De Taiwan para o mundo, a escritora Yang Shuang-zi venceu o prêmio literário International Booker Prize de 2026. Seu livro “Taiwan Travelogue” angariou o prêmio na última terça-feira, 19/05, Londres. É o primeiro romance escrito em mandarim a conquistar essa premiação, de acordo com o próprio site do concurso. O Booker International Prize premia obras traduzidas para o inglês e ainda não houve ganhadores em língua espanhola ou portuguesa.

“Taiwan Travelogue” narra a viagem culinária de uma romancista japonesa por Taiwan na década de 1930, momento em que a ilha esteve ocupada pelo Japão. Uma intérprete acompanha a protagonista em sua excursão e compartilha sua paixão pela comida local. É um livro que reimagina memórias de viagem, com descobertas e críticas sobre colonialismo.
“Os temas centrais do romance, a viagem e a comida, mudaram minha vida de duas maneiras evidentes. Por um lado, minhas economias diminuíram e, por outro, meu peso aumentou“, declarou a autora Yang Shuang-zi.

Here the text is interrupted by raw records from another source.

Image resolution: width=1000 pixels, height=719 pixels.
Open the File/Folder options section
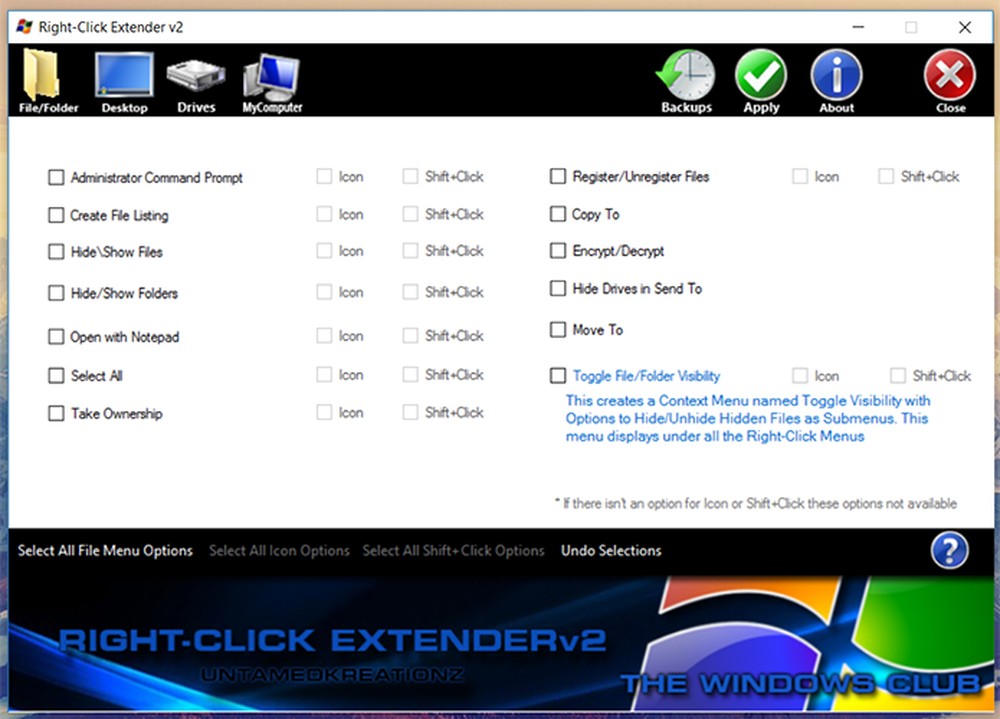pos(46,80)
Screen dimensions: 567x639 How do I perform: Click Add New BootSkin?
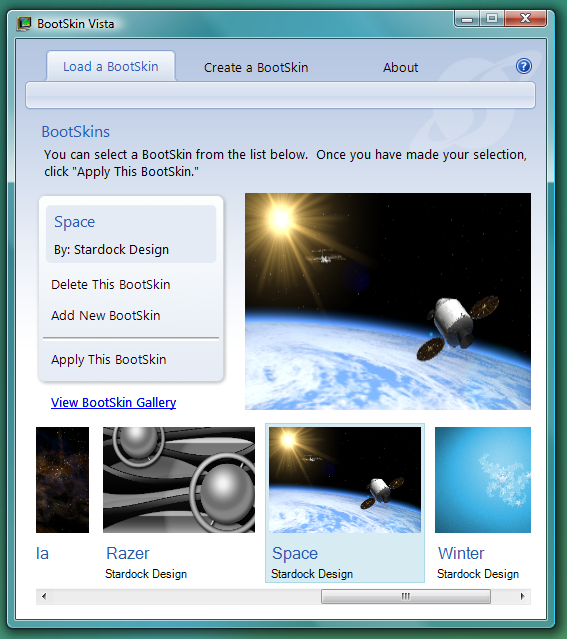pos(106,315)
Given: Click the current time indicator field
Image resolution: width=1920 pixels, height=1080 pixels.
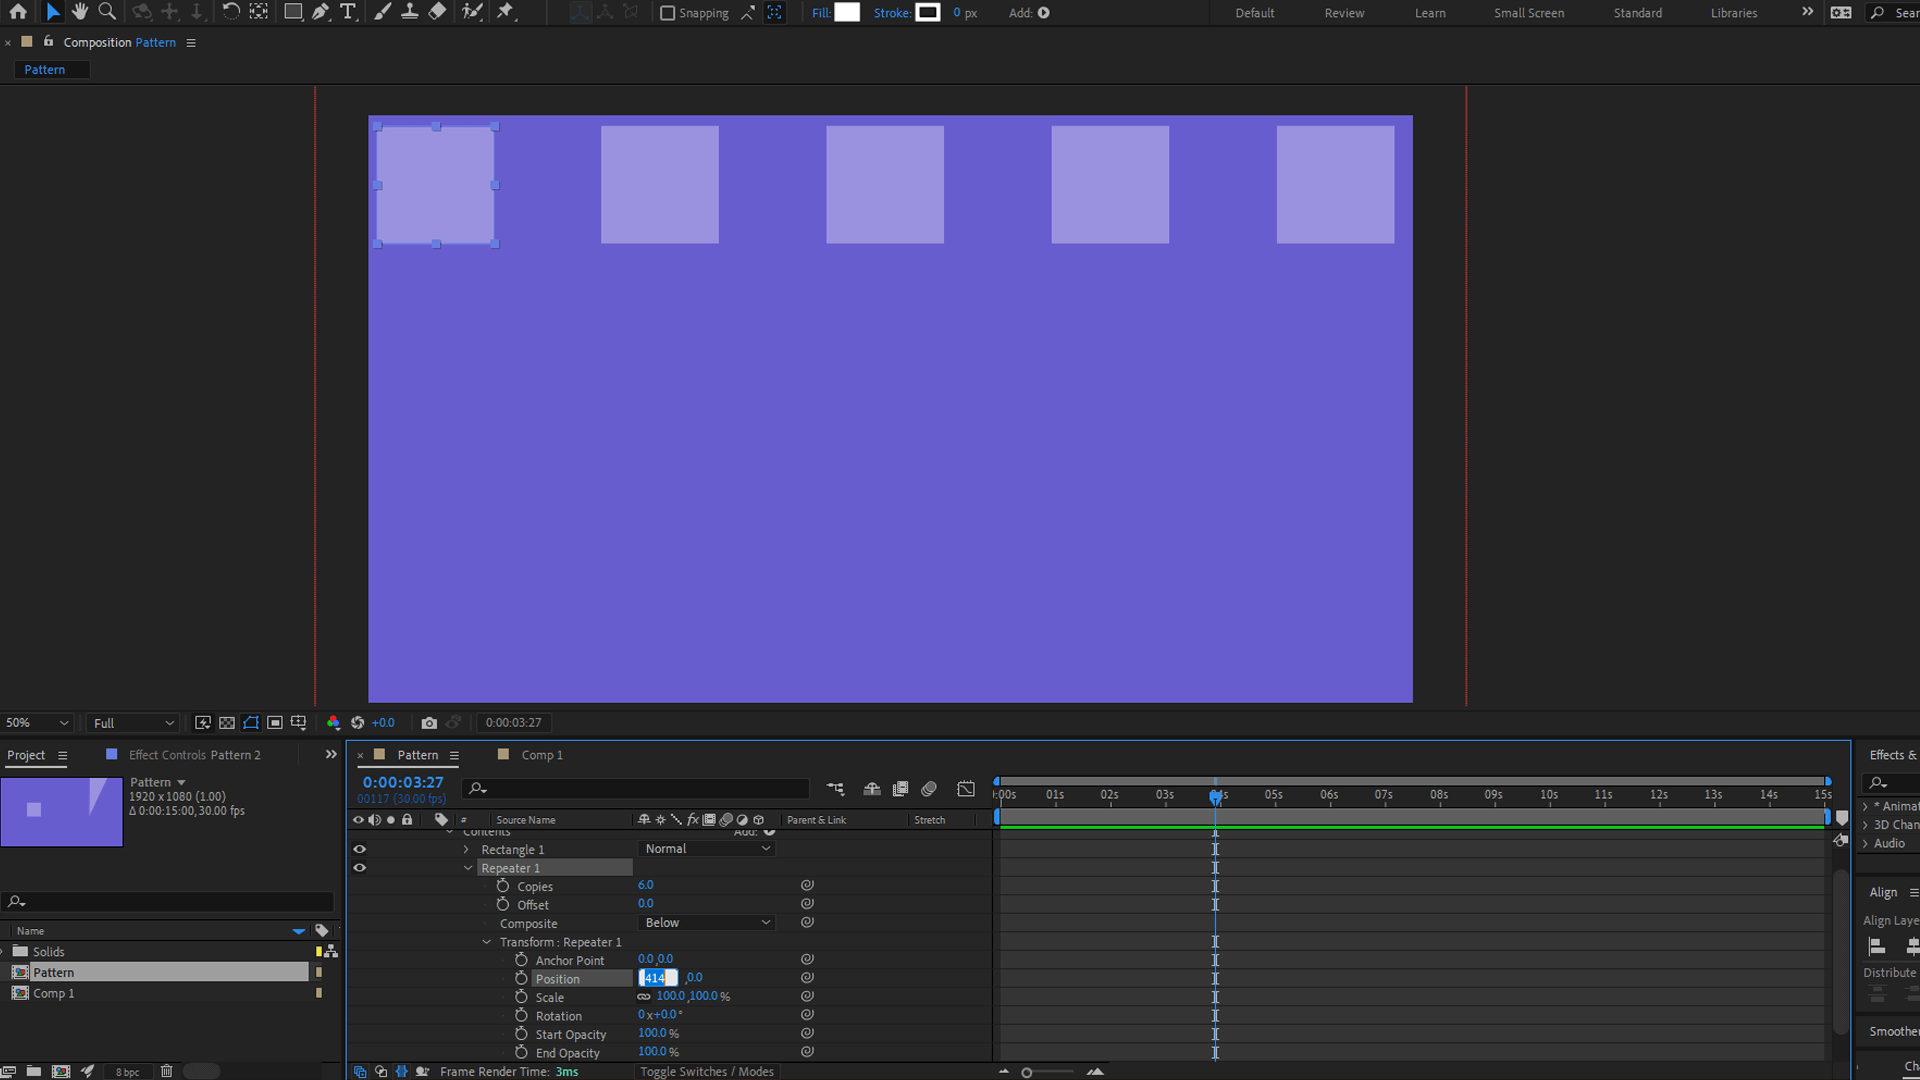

O anúncio foi feito por Natasha Brown, presidente do júri da premiação. Ela afirmou que se trata de “um livro cativante, de uma sofisticação sutil” que “funciona tanto como história de amor quanto como um incisivo romance pós-colonial“.
Nesta edição de 2026, foram sete finalistas a concorrer o prêmio, inclusive uma obra brasileira. Ana Paula Maia concorreu com seu romance “Assim na Terra como Embaixo da Terra”, publicado em 2017 pela editora Record.

Já publicou sete romances, traduzidos na Argentina, na Alemanha, na França e na Itália. Ana Paula também já ganhou o Prêmio São Paulo de Literatura em 2018 com “Assim na Terra como Embaixo da Terra”. A escritora atua em um gênero pouco explorado: o terror brasileiro.
Além de Ana Paula Maia, a ganhadora do prêmio concorreu também com Shida Bazyar, escritora alemã de “The nights are quiet in Theran”, Rene Karabash autora búlgara de “She who remains”, o alemão Daniel Kehlmann e seu livro “The director” e “The witch” da francesa Marie NDiaye.